I have snuck into a Cornell class and to tell you that this doesn’t appease my Ivy Envy would be a blatant lie.
And the truth is, the kids are no smarter, no more dynamic and no more interesting than the undergrads at I.C. or even the high school kids I taught during my student teaching. I am not quite the old man of the class, that honor goes to another. The teacher, a creative writing student in their MFA program, is probably a bit younger than me.
So, I’m taking English 281: Creative Writing. We have begun with a long portion about poetry. I don’t mind poetry but the truth is I want to get some short story writing in. What I really want is to ride the wave from this class into an even higher level class in the fall.
I have to hand in a poem in a few weeks and here are two that I am currently tinkering with. Any comments or thoughts are appreciated.
Books and People. People and Books.
Some books have scars.
Course Reserve Rectangles the size of a thumb-print on
the front covers to let their care providers know where to put them.

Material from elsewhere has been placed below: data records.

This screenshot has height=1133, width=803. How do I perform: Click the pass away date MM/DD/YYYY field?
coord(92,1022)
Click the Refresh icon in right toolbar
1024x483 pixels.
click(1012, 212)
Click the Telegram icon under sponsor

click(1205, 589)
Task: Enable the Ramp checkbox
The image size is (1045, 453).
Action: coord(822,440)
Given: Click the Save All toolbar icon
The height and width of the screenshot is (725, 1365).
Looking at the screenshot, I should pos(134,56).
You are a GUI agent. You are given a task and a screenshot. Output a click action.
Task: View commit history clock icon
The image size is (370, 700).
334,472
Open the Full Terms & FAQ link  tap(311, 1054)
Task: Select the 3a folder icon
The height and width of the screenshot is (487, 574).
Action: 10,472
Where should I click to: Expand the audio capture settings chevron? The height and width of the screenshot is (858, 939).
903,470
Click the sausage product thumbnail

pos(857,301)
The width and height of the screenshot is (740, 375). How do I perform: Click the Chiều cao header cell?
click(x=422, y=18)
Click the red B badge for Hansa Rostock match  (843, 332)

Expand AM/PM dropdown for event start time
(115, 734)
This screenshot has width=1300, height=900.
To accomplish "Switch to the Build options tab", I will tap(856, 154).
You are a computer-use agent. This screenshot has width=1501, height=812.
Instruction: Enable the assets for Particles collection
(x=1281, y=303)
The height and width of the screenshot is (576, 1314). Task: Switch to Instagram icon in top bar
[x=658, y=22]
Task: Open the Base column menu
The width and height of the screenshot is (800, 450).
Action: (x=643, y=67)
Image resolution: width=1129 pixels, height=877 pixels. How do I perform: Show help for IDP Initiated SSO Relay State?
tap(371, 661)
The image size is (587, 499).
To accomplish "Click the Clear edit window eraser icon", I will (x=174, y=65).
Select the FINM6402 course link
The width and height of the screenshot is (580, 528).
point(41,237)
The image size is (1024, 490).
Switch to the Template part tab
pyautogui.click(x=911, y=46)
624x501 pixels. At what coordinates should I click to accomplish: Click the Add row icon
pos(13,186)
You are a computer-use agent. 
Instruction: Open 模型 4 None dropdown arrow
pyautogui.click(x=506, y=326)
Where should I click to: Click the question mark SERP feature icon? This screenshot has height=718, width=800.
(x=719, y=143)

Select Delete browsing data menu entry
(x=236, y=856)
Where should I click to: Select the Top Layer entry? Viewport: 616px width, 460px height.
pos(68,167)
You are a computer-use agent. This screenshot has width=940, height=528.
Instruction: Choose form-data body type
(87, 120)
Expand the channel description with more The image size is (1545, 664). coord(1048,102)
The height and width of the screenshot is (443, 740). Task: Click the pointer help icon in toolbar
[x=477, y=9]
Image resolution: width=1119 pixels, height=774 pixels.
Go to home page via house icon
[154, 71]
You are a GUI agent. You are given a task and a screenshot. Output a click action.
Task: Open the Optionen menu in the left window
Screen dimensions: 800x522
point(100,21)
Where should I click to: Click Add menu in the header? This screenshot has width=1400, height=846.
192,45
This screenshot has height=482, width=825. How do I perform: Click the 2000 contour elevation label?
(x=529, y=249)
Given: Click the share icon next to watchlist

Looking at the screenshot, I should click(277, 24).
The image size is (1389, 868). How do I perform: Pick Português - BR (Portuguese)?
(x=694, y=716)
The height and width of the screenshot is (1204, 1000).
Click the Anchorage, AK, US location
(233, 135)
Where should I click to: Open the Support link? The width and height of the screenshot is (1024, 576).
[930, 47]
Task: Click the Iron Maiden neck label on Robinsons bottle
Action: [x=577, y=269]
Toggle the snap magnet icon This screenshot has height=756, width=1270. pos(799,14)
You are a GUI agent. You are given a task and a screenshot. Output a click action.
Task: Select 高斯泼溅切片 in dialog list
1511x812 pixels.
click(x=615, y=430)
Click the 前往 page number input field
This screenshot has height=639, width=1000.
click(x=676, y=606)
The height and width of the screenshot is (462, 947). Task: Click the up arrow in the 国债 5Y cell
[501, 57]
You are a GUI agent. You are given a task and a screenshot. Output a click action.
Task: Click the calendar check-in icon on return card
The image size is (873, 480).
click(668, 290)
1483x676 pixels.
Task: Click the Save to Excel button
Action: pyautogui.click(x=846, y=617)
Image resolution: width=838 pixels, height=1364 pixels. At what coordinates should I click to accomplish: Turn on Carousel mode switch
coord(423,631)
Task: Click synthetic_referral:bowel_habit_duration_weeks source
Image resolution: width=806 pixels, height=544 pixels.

Elders have bindings that have atrophied over
the years, vomiting pages in dank book bags here and
These crones have yellowed pages, crisp and brittle.
They come from shelved nurseries of long dead
Scholars and touching them leaves your fingers dry.
There are sought-after courtesans, wanted for what’s
inside because everyone knows proverbs about judging them by their scuffed, over-used faces. Their lovers play cunning games of recall and counter-recall to vie for their affection.
Gangs of periodicals squat in between gruff home-made
card-board neighborhood bindings. These hooligans of the shelves are crowded together by month and year.
The books migrate in and out. There are casualties and even deaths, their blood paid in fines, rarely forgiven.
The patrons walk as if their spines were on the ground, pages fluttering as they go. You can’t read them cover to cover because that’s rude but if you watch carefully you can catch a glimpse of their table of contents or look up an idea or two in a glossary.
They take all kinds here, some are kanji, cuneiform, hieroglyphs and all of the romance languages in between.
Some want their courtesans so badly, scared they will be shelved in some dusty annex warehouse to never be seen again.
The proud have gang ink published in card-board ‘hoods that they carry like prison tattoos, not worn openly but everyone knows they’re under the clothes somewhere. On their title page are words like emeritus and tenured faculty.
The young ones are still an outline, filling in the blank pages, putting out query letters to literary agents and hoping someone will option their novel for a summer blockbuster.
The patrons migrate in and out. There are casualties and even deaths but without a bar code or an ISBN they just aren’t our concern, not our fines to collect.
I woke up next to an important brown girl and the world was never the same after that.
The wisest move
made in the
prevention of meaningful
sex was in the creation of
coffin-thin dorm beds.
She woke me up early, her bony knees shoved into my chest. I left her with a soft kiss on her forehead, not wanting to taint her face with my corrosive morning-breath while she slept.
Back at my apartment, I put that station on, the one that still plays music videos. My roommate’s mother called, telling me the news and now I’ll never forget his name, even though he was a vapid shit well worth forgetting.
I watched the towers fall, didn’t we all?
And in the days to come I sat with her and we watched them fall again and again and again and again.
Falling asleep with the news on never gave me nightmares before that. The drug store clerk told me he knew a good way to kill towel-heads, looking disappointed when I cursed at him in disgust.
And I’ve slept with her every night since, knowing the morning after will never be as memorable.